Chantal Lambert, 60, dog sitter, and Thierry Laplanche, 58, in Quincey (Haute-Saône)

Chantal Lambert, 60, and Thierry Laplanche, 58.
Chantal Lambert, 60, and Thierry Laplanche, 58. Photograph: Stefania Rousselle

“After 10 years with my ex-boyfriend, I posted on Facebook: ‘For our anniversary, we are giving each other a gift: we are separating.’ I signed up for a dating website. I met 40 men in one year. It was a great way to go out, dress up and feel pretty.

“One day, Thierry contacts me. We talk on the phone at 4.30pm. At 5.35pm, we met for coffee. I was five minutes late. He came to my place the next day and he never left.

“It wasn’t love at first sight with Thierry. His web profile was too perfect, and a lot of men had lied to me. He said he cooked; he doesn’t. But he does do the cleaning.
He tells me he loves me, that he thinks I am pretty. We can’t live without each other. It has been two years.

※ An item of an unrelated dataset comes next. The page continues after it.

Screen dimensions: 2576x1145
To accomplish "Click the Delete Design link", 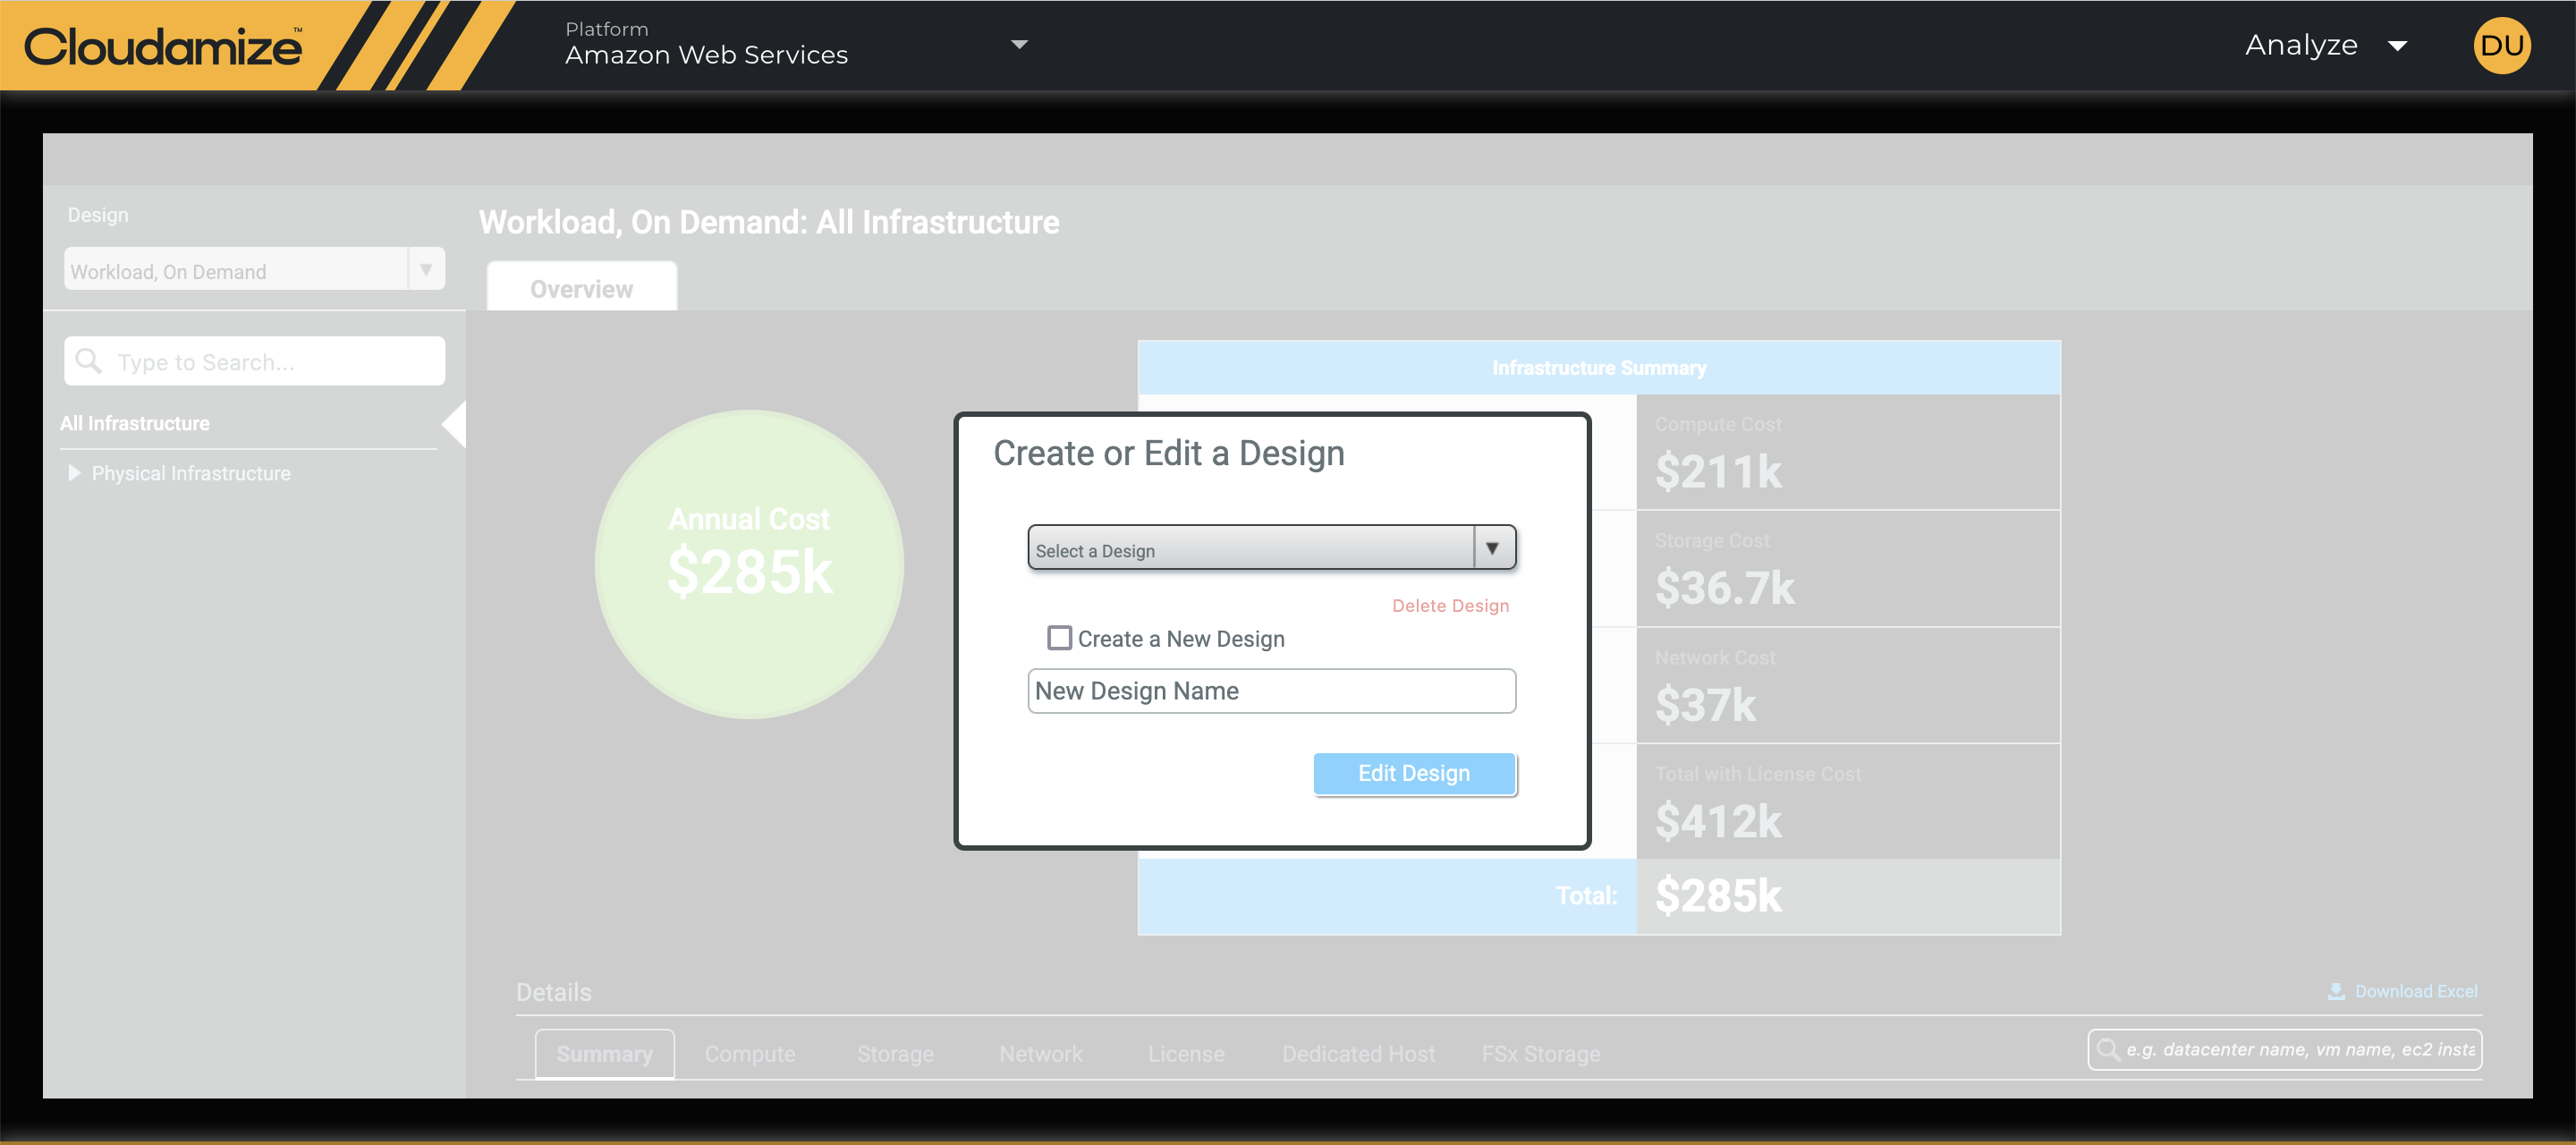I will click(1450, 605).
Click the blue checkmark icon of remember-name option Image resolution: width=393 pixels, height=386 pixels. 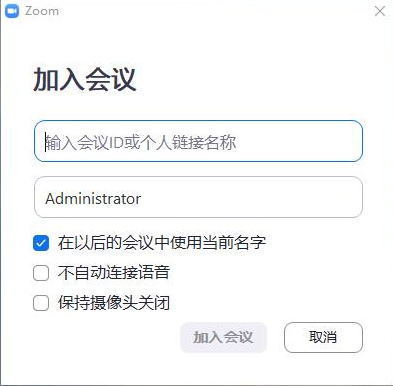[41, 243]
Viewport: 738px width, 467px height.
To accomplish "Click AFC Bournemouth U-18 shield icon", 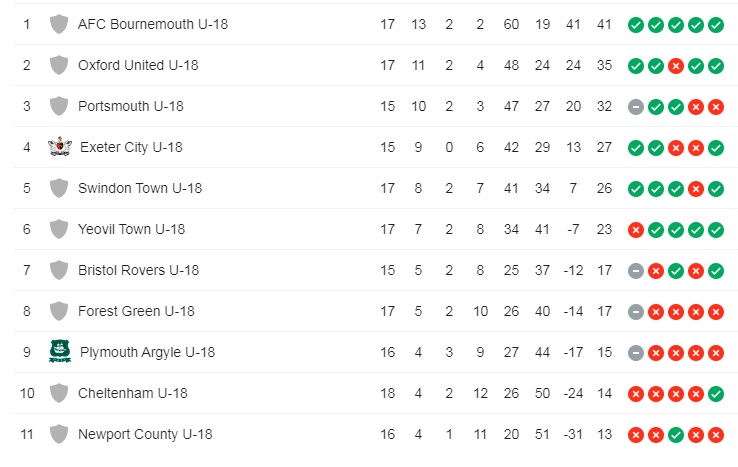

“I want to do everything for him. All his problems are mine. I need to solve them. If I walk by him three times, I’ll kiss him at least once. I have never met a man who loves me like he does.

“I will not blame him if it has to end. Because even if we only spend 10 years together, I know it will be intense and beautiful. I think life is worth it because I can give love. I don’t need to receive it. I had been married for 24 years. My ex-husband was depressed. I wanted to save him. I was so afraid to leave him because he was so sick. But I needed to go. Five years later, he committed suicide on the anniversary of our divorce.”